- Assigned task -
Nothing but the lines from the one that holds "You are a computer-use agent. 830x607 pixels." through the end of the material should be repeated, each exactly as it stands, and pictures stay out.

- Extracted records -
*** Begin section ***

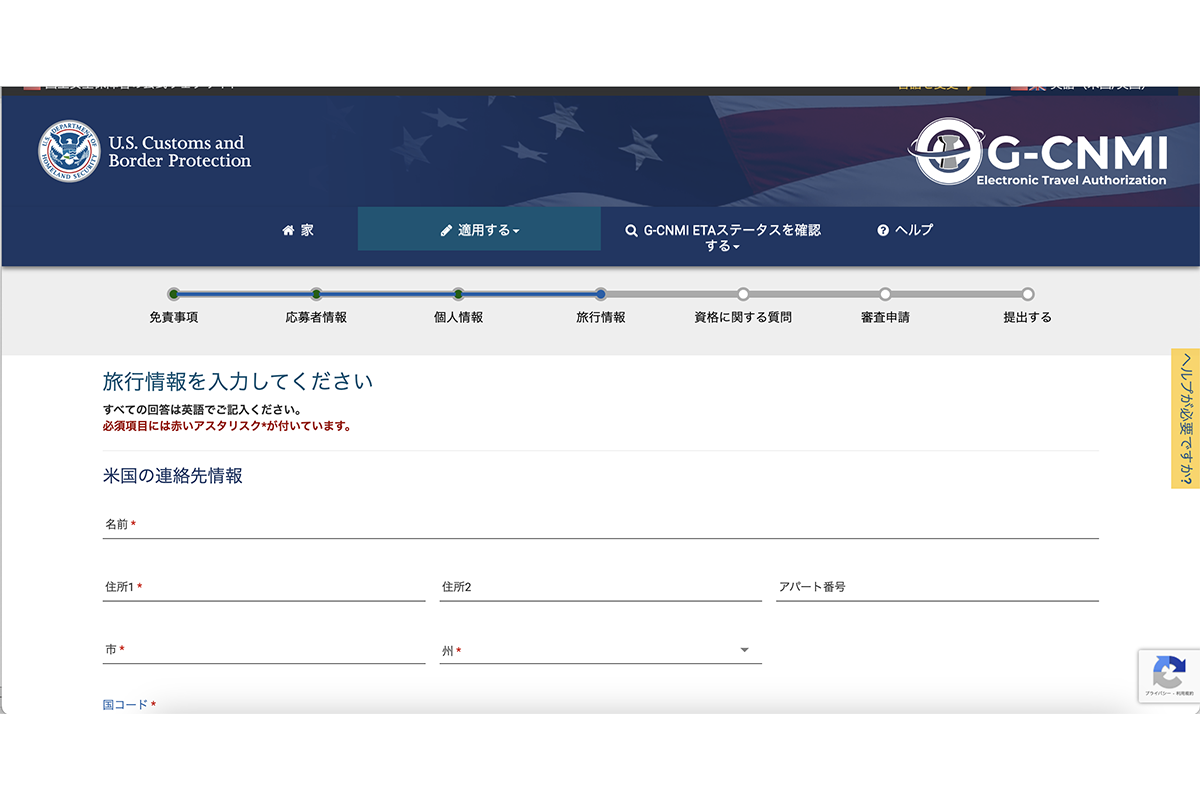Image resolution: width=1200 pixels, height=800 pixels.
Task: Click the reCAPTCHA badge icon
Action: pyautogui.click(x=1169, y=671)
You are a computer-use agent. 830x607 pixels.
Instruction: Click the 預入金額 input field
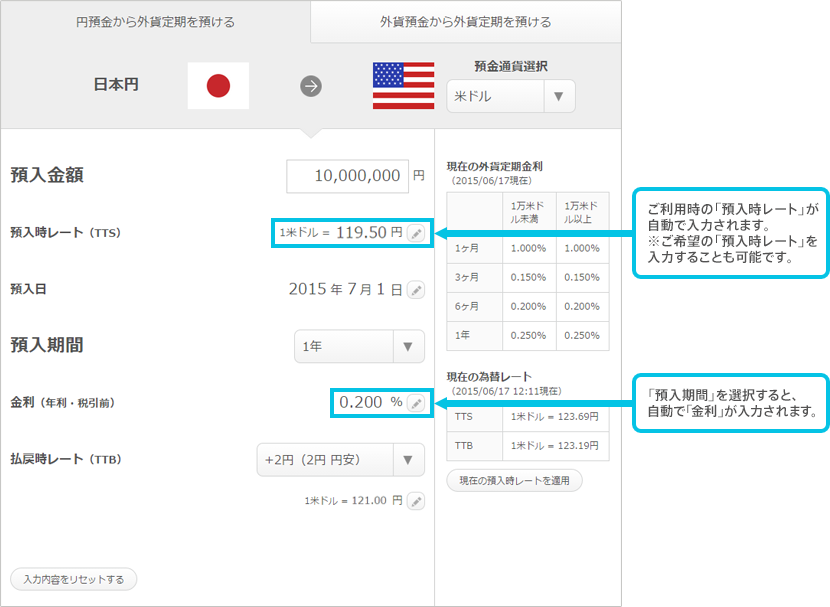pos(347,175)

*** End section ***

- Task response -
You are a computer-use agent. 830x607 pixels.
Instruction: Click the 預入金額 input field
pos(347,175)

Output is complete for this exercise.